Begin

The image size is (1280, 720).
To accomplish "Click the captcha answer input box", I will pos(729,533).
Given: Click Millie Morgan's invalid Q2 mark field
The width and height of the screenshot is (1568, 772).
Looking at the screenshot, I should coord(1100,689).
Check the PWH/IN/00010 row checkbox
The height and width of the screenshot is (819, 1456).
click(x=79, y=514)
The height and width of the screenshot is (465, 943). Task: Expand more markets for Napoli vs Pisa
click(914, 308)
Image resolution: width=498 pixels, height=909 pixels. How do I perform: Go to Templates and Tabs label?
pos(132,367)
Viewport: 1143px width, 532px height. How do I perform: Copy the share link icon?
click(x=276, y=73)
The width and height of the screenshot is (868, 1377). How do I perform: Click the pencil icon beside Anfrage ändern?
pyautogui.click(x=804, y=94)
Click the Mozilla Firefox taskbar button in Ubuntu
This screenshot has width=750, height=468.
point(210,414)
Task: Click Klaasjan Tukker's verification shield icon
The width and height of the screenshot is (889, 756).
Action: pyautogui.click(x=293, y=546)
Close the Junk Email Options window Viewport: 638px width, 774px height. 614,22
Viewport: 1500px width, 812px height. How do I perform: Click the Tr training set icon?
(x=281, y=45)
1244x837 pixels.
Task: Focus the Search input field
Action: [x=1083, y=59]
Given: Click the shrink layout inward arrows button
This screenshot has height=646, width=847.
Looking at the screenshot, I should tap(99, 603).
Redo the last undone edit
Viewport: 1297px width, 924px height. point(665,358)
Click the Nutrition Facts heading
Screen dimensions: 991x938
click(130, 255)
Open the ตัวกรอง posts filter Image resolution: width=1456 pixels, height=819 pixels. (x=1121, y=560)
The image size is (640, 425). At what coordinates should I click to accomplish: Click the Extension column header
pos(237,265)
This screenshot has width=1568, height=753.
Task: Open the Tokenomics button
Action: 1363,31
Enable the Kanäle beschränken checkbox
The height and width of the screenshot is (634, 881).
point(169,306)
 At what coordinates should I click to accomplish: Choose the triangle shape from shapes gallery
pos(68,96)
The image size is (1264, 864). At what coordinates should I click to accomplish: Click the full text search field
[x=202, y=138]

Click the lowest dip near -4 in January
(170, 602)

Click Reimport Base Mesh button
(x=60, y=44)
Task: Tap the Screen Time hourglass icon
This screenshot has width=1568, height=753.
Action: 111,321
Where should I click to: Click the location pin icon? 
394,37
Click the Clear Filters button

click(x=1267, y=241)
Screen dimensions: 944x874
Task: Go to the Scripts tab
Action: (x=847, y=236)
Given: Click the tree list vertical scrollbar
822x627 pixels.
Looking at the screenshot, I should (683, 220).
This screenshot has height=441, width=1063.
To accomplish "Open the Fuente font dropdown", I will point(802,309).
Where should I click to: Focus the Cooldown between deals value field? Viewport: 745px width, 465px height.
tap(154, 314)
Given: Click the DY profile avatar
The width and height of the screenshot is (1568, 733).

End

Keep only the lines of the listing above that contain the word "Given", and copy each of them in full.

● **Task result**:
Given: Click Millie Morgan's invalid Q2 mark field
Given: Click the shrink layout inward arrows button
Given: Click the tree list vertical scrollbar
Given: Click the DY profile avatar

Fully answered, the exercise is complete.